Thanks @sam-goodwin, see https://pandera.readthedocs.io/en/latest/CONTRIBUTING.html#set-up-pre-commit for steps to make sure linters and unit tests are passing. You'll also need to sign your commits: https://pandera.readthedocs.io/en/latest/CONTRIBUTING.html#dco-signing-commits

cosmicBboy commented 1 month ago

Mypy errors:

tests/core/test_typing.py:498: error: "list" is not subscriptable, use "typing.List" instead  [misc]
tests/core/test_typing.py:499: error: "dict" is not subscriptable, use "typing.Dict" instead  [misc]
tests/core/test_typing.py:500: error: "tuple" is not subscriptable, use "typing.Tuple" instead  [misc]

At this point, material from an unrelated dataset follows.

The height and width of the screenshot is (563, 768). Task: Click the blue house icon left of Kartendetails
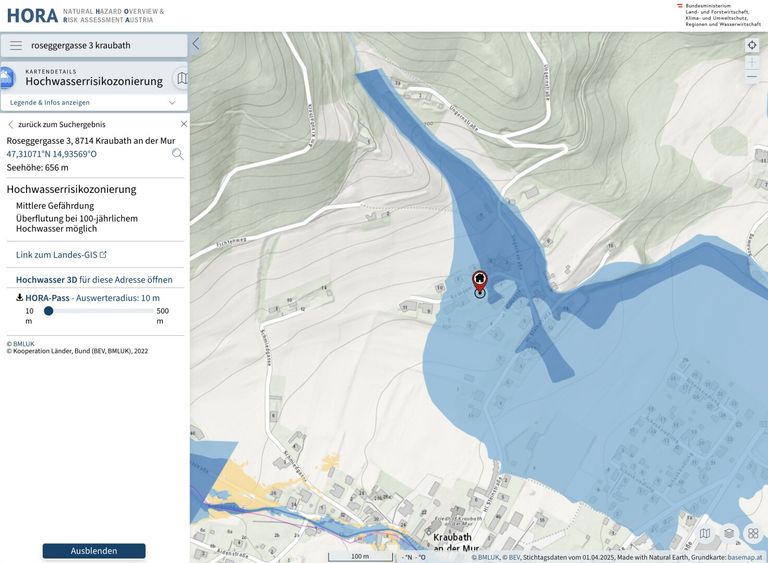pos(6,78)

Note that pandera needs to support python 3.8 as well, so we need to use the generic types in the typing module.

Failing unit test:

FAILED tests/core/test_typing.py::test_complex_python_collection_types - pandera.errors.SchemaError: expected series 'list' to have type list[pandera.dtypes.Int32]:
failure cases:
   index failure_case
0      0       [1, 2]
1      1    [3, 4, 5]

Looks like you need to use the built-in int type? pandera.dtypes.Int32 translates to the numpy dtype for pandas columns.

sam-goodwin commented 1 month ago

Looks like you need to use the built-in int type? pandera.dtypes.Int32 translates to the numpy dtype for pandas columns.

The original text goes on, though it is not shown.